An attendee has sent me a snippy email. HE IS ON THE LIST.
Natter 43: I Love My Dead Gay Whale Crosspost.
Off-topic discussion. Wanna talk about corsets, duct tape, or physics? This is the place. Detailed discussion of any current-season TV must be whitefonted.
This whole day is ON THE LIST.
As long as we're making one, I'd like to put our email server ON THE LIST.
Well, I just had to miss an 80% solar eclipse because I was TAing right when it happened. I only saw, from the window, how the sky turned dark-blue. How come the scheduling of these events isn't done in consultant with my timetable, so that I can actually watch them?
Um, wait. Does that mean I just put the universe ON THE LIST?
Yes, and I will add Apple Mail to THE LIST, as it listitude spans more than just today, which, as previously mentioned, is ON THE LIST.
Oooh, the email was wonky because of a giant attachment, which did NOT need to go to all-staff... the lady, and her email, ON THE LIST.
I only saw, from the window, how the sky turned dark-blue.
That's pretty cool anyway, though, huh?
Why are you defending the Universe, Jesse? It belongs ON THE LIST.
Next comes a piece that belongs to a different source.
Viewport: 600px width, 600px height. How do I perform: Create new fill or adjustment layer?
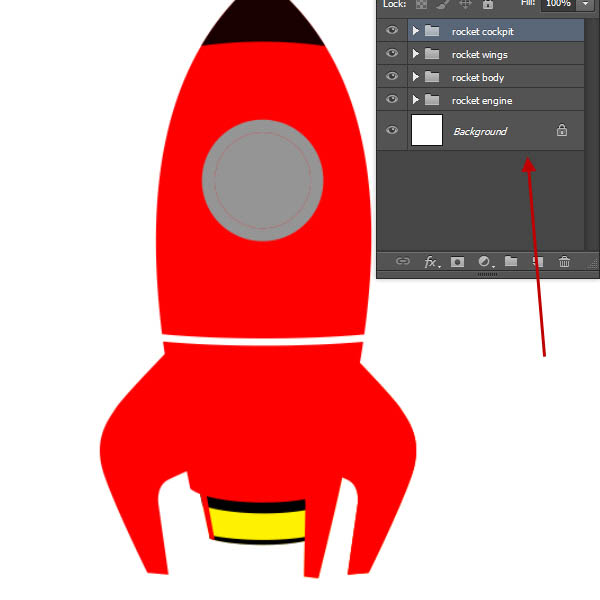pyautogui.click(x=485, y=262)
Those who defend what is ON THE LIST... you guessed it... go ON THE LIST.
That's pretty cool anyway, though, huh?
Oh, yeah. Especially since it's a sunny day, so the difference was very noticable.
But it was so difficult, going in the physics building, with all these enthusiastic geeks with the holed-papers they were going to use and the like, calling you to watch the eclipse with them, and having to bow out.
Oh, well. At least some people talked about something other than yesterday's elections results for a few minutes.
[Edit: so now I put both the universe as well as myself as its defender ON THE LIST? Now I'm confused.]